Australia can't get much satisfaction by taking a case to the WTO, because the US sorta broke it for the time being. Ooops.
China also needs less Australia grain, in part because the US started a tariff war to get China to agree to buy US products.
The thing is that most exporters (EU, Canada, US, Aus) have generally similar complaints about China. So if they were addressed together, they would actually have some leverage.
But instead, it's piecemeal approach. So China stops buying from Canada because of the Huawei trial, and buys from Australia. But then stops buying Aus, and buys French, etc....
And there's massive asymmetries. China's a huge market, so imports of xyz product from Australia might represent 10% of China's imports of that product, but 60% of Australia's exports. It's always higher stakes for the exporters.

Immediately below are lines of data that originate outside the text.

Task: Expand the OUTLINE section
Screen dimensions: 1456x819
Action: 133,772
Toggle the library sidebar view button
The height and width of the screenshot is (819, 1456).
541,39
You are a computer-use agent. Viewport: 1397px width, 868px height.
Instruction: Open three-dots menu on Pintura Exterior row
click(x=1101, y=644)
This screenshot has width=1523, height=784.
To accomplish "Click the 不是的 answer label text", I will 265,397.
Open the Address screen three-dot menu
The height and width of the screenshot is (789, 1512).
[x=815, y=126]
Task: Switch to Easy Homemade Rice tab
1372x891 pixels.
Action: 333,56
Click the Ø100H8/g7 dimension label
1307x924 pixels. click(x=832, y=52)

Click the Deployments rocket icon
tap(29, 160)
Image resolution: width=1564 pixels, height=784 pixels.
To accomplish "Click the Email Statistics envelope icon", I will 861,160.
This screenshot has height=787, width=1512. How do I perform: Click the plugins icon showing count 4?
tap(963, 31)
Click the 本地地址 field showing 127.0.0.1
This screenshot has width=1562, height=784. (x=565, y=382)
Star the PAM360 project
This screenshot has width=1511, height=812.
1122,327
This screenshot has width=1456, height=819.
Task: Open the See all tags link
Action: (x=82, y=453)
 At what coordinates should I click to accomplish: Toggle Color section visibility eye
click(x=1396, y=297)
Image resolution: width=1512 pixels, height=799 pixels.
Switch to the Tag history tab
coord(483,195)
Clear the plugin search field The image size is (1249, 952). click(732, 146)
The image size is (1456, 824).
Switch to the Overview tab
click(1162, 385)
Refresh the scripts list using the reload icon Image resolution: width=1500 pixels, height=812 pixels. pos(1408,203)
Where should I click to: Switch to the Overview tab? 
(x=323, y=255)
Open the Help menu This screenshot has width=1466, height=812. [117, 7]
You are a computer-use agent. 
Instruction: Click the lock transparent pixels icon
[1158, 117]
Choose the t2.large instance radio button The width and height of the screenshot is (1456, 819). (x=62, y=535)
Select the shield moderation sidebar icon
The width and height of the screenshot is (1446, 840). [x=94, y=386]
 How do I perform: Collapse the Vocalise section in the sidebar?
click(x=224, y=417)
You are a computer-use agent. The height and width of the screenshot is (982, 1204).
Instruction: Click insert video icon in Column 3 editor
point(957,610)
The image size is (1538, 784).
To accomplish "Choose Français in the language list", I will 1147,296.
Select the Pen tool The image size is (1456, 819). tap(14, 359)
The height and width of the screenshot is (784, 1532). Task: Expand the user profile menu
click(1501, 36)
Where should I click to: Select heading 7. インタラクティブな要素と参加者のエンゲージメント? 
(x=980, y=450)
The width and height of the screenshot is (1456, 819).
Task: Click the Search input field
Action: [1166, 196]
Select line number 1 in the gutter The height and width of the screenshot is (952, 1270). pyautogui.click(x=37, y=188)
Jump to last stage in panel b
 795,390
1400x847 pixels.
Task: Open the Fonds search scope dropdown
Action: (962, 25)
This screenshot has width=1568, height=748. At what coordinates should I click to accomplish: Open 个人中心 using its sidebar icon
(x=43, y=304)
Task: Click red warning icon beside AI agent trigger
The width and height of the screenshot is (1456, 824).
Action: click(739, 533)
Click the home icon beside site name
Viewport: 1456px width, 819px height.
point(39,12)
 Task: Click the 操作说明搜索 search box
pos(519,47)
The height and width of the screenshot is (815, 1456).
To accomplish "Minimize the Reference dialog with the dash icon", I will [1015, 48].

Importers have a lot more discretion and ability to restrict imports under WTO rules, so there's plenty of legal options China can use to restrict or limit imports.

And China faces essentially little repercussion for these moves. Exporters blocked today will come back tomorrow
US distillers grain exports have been on and off for the past decade due to phyto checks, GMO issues, anti-dumping probes, etc... But if China let them back in tomorrow every US firm would be rushing to export to China again.